The deeper the understanding that scientists gain about climate change, the more “feedback” processes they uncover. In other words, the more they realize how climate change leads to yet more climate change. This is one of the biggest areas of uncertainty in projecting future climate impacts. Average and best-case-scenario damage estimates are well understood, but hidden feedback processes can mean surprisingly high and difficult-to-estimate worst-case scenarios. Here’s one example:
Within a few decades, climate change will have rendered the Arctic unrecognizable to anyone who had seen it in centuries past. Arctic ice and snow are melting as temperatures rise. Without these vast white (and highly reflective) expanses, global warming will occur at a much faster rate. (This is called the “albedo effect”: The sun’s rays bounce off of snow and ice, but are absorbed by the newly exposed dark ground.)
Permafrost – land “permanently” frozen solid before climate change – is thawing, too, and it releases methane, a very powerful greenhouse gas, into the atmosphere as it softens. New research reveals that the permafrost surface under the Arctic ocean is already thawing and releasing methane – a factor unaccounted for in current models of projected future climate change.
Last week, the Pew Trusts released a study led by economist Eban Goodstein that estimates the global cost of this additional warming from the melting Arctic at $2.4 trillion to $24 trillion, total, by 2050. (Note that one of the reasons for this wide range of forecasts is the wide range of social cost of carbon estimates used in the study: $13 to $798 per ton. For more on this see my critique of the EPA’s much-lower range.) According to Goodstein’s calculations, today’s Arctic warming is equivalent in effect to two-fifths of U.S. greenhouse gas emissions; by 2100, this will have doubled to four-fifths of today’s U.S. emissions.
Tomorrow I head to Ottawa to share my findings so far on the economics of climate change in Canada with other researchers also working on this topic. The “frozen North” is a new area of study for me, and my research on Canada’s coastal zones is already proving fascinating. It will be the topic of many future blog postings.

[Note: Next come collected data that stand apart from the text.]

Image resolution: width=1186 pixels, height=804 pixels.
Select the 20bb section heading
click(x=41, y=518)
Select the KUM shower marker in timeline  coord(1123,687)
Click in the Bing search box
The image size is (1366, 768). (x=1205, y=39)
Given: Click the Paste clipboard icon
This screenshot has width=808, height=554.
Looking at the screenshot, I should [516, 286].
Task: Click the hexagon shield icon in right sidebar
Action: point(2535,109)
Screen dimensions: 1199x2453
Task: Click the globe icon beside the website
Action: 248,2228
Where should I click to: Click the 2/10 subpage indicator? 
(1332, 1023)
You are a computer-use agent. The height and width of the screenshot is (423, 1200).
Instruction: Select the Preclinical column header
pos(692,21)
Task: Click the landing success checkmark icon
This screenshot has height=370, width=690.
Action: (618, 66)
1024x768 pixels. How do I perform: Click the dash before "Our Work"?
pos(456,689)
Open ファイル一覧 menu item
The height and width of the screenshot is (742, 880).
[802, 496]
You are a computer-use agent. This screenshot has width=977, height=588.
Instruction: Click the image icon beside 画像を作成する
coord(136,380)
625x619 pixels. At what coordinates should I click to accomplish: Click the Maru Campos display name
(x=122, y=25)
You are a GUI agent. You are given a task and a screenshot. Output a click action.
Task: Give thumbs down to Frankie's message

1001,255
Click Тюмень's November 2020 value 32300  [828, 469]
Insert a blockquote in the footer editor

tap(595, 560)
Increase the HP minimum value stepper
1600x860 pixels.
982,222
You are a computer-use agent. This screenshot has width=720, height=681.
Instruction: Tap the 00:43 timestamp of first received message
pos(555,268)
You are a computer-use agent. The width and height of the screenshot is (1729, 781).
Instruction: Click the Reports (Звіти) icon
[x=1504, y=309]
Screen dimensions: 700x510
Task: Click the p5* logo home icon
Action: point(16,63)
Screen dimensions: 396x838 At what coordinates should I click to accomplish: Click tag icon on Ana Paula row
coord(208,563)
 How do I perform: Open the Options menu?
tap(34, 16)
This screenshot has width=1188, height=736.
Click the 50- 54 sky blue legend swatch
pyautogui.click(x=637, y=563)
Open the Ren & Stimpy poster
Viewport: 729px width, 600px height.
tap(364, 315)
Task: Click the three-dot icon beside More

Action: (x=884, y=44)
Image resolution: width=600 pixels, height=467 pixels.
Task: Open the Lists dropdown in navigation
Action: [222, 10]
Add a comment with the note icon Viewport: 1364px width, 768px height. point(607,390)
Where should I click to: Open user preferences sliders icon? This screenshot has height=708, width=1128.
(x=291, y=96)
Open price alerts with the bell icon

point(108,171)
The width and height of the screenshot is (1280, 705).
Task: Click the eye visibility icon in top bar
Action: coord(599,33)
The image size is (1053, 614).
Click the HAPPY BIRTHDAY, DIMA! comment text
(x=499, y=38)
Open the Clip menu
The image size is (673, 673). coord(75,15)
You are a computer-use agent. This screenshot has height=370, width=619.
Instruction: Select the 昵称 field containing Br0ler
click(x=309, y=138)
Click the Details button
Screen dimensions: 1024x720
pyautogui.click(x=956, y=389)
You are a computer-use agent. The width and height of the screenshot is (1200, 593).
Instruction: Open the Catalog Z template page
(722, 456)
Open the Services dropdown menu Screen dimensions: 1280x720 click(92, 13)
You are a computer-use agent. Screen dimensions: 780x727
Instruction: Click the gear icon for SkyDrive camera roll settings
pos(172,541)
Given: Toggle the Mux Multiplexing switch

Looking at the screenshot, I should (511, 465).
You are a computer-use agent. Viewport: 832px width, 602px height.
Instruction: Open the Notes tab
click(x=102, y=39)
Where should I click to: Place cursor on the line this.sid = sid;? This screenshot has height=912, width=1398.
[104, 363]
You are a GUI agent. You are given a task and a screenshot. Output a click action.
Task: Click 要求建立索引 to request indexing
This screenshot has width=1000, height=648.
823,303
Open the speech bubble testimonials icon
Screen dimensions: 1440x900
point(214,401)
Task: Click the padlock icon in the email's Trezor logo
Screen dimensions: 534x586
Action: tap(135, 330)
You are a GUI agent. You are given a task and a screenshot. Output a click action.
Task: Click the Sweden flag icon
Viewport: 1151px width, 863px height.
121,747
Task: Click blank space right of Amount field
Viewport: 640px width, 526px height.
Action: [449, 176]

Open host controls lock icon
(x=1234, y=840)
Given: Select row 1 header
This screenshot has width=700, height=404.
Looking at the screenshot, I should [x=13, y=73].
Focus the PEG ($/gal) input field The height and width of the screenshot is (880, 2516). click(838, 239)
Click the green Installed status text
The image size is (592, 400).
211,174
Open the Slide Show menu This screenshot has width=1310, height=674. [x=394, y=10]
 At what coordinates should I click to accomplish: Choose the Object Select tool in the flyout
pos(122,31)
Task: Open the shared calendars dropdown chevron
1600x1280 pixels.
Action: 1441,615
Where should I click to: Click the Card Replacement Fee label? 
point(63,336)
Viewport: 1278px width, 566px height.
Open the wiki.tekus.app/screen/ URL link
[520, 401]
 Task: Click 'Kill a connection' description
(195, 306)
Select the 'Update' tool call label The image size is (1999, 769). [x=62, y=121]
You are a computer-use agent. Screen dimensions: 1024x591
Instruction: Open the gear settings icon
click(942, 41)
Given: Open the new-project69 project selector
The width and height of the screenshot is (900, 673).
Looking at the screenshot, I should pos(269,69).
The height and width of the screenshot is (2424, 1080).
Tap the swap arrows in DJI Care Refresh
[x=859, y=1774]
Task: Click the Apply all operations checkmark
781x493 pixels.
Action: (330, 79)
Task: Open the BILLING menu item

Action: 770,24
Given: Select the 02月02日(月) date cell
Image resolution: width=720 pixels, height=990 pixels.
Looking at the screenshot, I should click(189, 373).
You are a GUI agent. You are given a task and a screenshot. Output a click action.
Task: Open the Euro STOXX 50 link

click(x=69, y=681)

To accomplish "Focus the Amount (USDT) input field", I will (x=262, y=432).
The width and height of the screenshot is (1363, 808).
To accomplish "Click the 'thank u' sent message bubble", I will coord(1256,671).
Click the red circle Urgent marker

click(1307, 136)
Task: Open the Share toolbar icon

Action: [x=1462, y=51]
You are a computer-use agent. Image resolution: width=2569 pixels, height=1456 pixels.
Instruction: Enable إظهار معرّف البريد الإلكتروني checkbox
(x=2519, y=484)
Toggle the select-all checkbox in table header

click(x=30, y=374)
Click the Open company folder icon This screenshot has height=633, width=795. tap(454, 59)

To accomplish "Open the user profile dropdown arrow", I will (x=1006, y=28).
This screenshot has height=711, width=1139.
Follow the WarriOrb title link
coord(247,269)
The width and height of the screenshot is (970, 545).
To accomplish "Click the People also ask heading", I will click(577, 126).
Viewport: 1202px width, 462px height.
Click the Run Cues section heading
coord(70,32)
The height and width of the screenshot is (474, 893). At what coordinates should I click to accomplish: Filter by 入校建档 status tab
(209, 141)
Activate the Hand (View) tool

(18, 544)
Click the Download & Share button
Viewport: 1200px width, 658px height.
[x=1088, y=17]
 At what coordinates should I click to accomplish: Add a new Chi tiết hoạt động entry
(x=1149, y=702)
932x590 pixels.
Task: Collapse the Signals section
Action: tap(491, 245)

A recent posting on the RealClimate.org blog offers a helpful explanation of the relative importance of methane emissions.
March 9, 2010 at 1:58 am
Hi Liz.
I liked your post on The (un)Frozen North.
I re-posted it at
http://ecosocialismcanada.blogspot.com/2010/03/unfrozen-north.html
Thanks!
March 9, 2010 at 7:26 am
[…] The unfrozen […]
March 9, 2010 at 12:32 pm
Hi Liz, great and scary post. I’ve also been wondering what the feedback might be between arctic sea ice and permafrost: in other words, if there’s less sea ice, will the permafrost melt faster? Haven’t seen anything about hits anywhere, have you?
March 10, 2010 at 1:12 pm
Hi Tom,
Do you mean a feedback between between sea ice and underwater (under the Arctic) permafrost? If so, then the Shakova piece in Science (linked to in my original post) or other work by those authors is probably one of the best sources. For feedback between sea ice melting and land-based permafrost: That’s an interesting question. Certainly, the albedo effect itself is one such feedback effect.
If any readers know more about this please let me know. I’d be glad to include it as a guest post.